_Given request_.
Return all of the material below line for line, unchanged, but leave out the pictures.

(Dataset excerpt)
##########
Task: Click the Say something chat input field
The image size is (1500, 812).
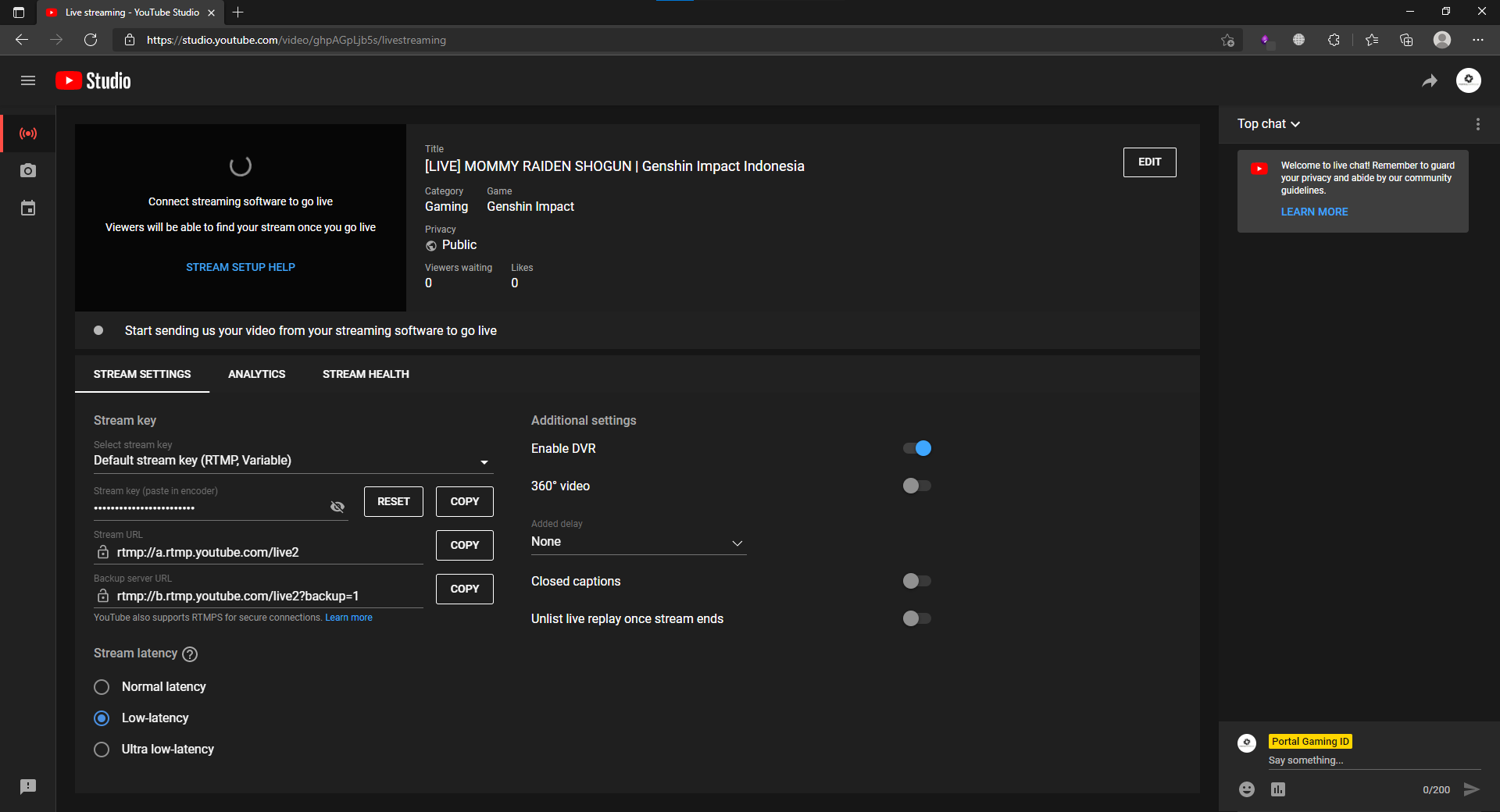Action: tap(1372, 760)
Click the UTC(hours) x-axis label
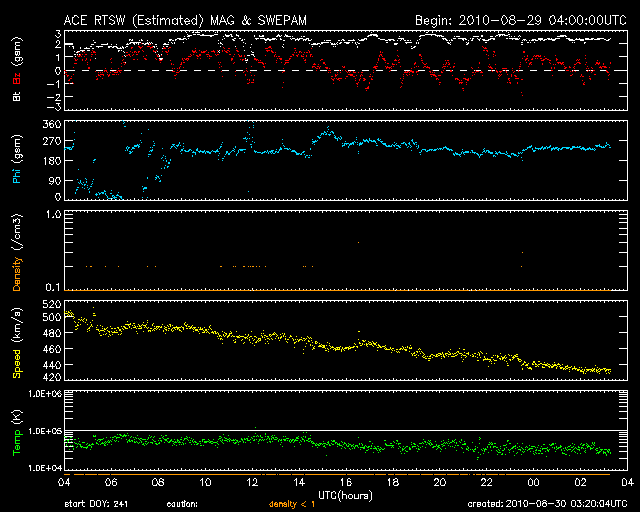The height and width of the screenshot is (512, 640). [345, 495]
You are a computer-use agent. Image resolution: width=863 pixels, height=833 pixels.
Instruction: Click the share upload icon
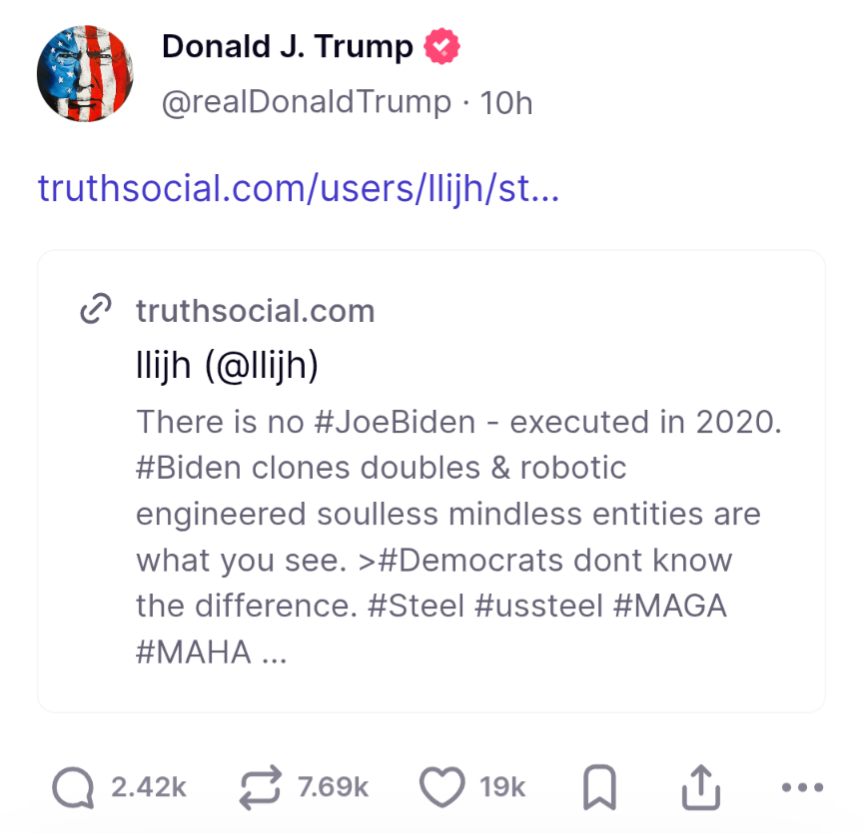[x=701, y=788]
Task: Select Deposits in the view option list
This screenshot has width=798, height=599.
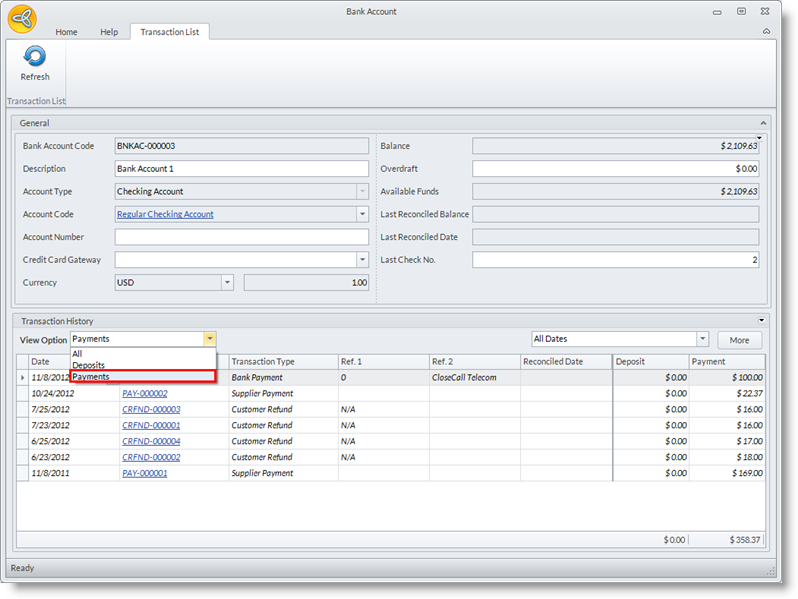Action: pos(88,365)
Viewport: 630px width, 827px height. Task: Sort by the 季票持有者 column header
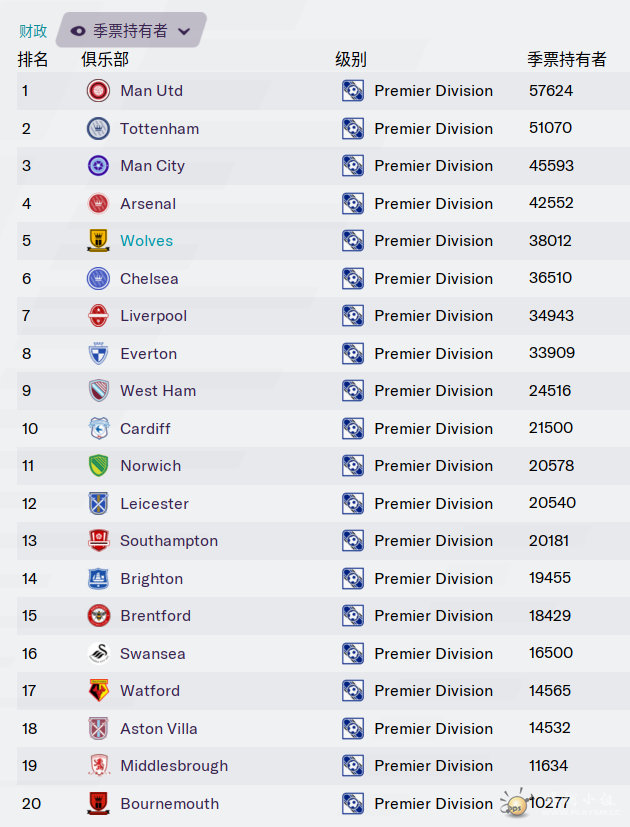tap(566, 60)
##########
_Solved problem_.
Task: Click the Say something chat input field
The image size is (1500, 812).
Action: tap(1372, 760)
Click the UTC(hours) x-axis label
The height and width of the screenshot is (512, 640). [345, 495]
You are a computer-use agent. Image resolution: width=863 pixels, height=833 pixels.
Instruction: Click the share upload icon
[x=701, y=788]
Task: Select Deposits in the view option list
This screenshot has width=798, height=599.
Action: pos(88,365)
Viewport: 630px width, 827px height. Task: Sort by the 季票持有者 column header
tap(566, 60)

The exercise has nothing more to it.